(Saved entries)
##########

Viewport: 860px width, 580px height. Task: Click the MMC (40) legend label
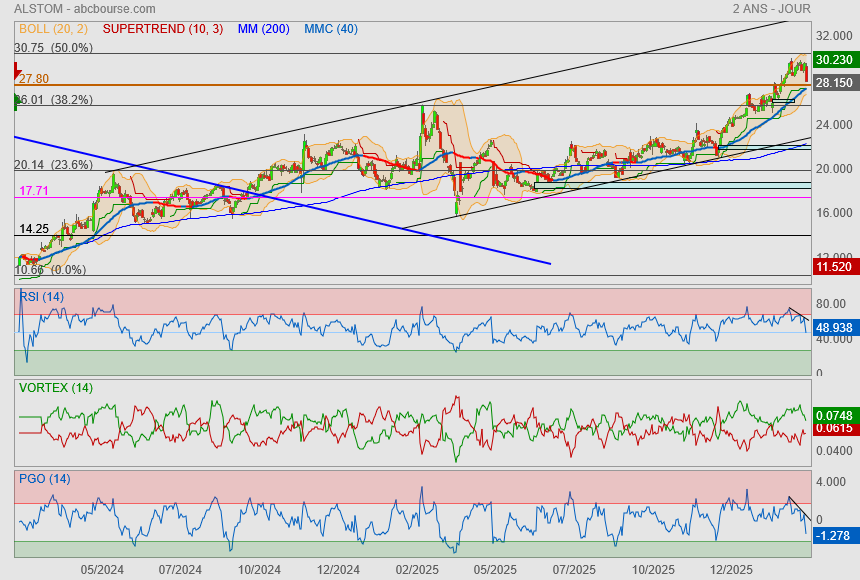click(331, 29)
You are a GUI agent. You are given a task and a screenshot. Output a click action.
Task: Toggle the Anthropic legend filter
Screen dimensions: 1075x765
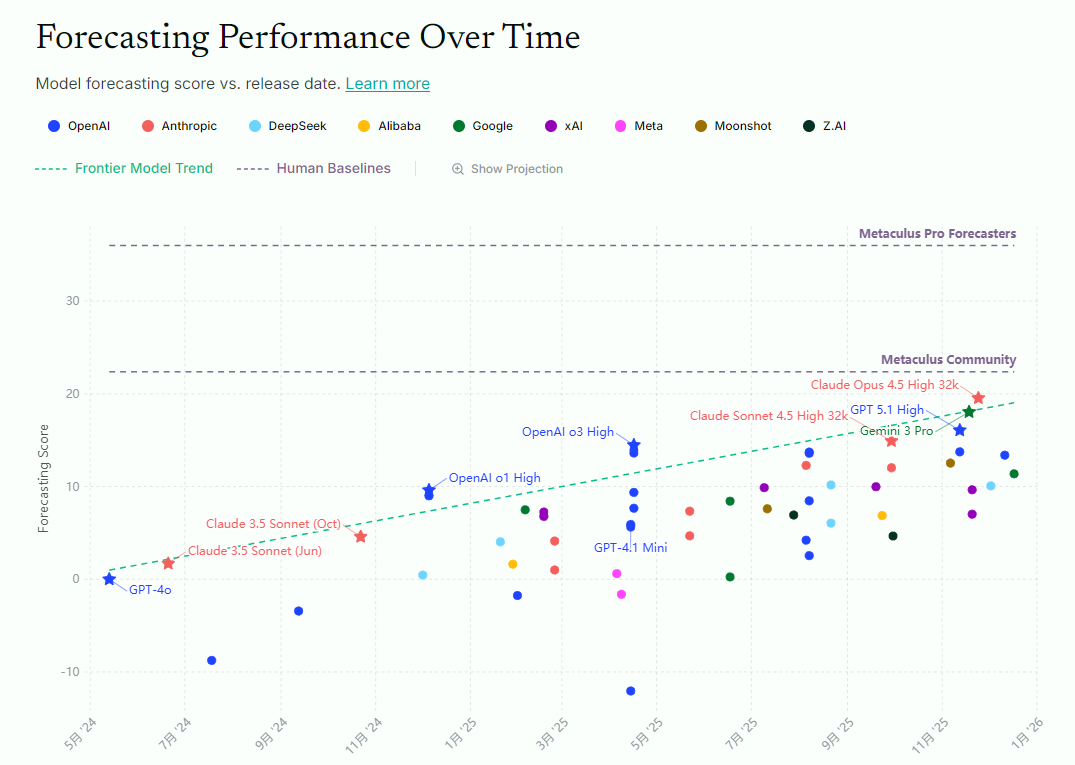(180, 126)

##########

[WHAT NEEDS TO BE DONE] Leave out the pictures and transcribe the entries above exactly.

[RESULT OF THIS TASK]
Viewport: 860px width, 580px height. Task: Click the MMC (40) legend label
click(331, 29)
You are a GUI agent. You are given a task and a screenshot. Output a click action.
Task: Toggle the Anthropic legend filter
Screen dimensions: 1075x765
(180, 126)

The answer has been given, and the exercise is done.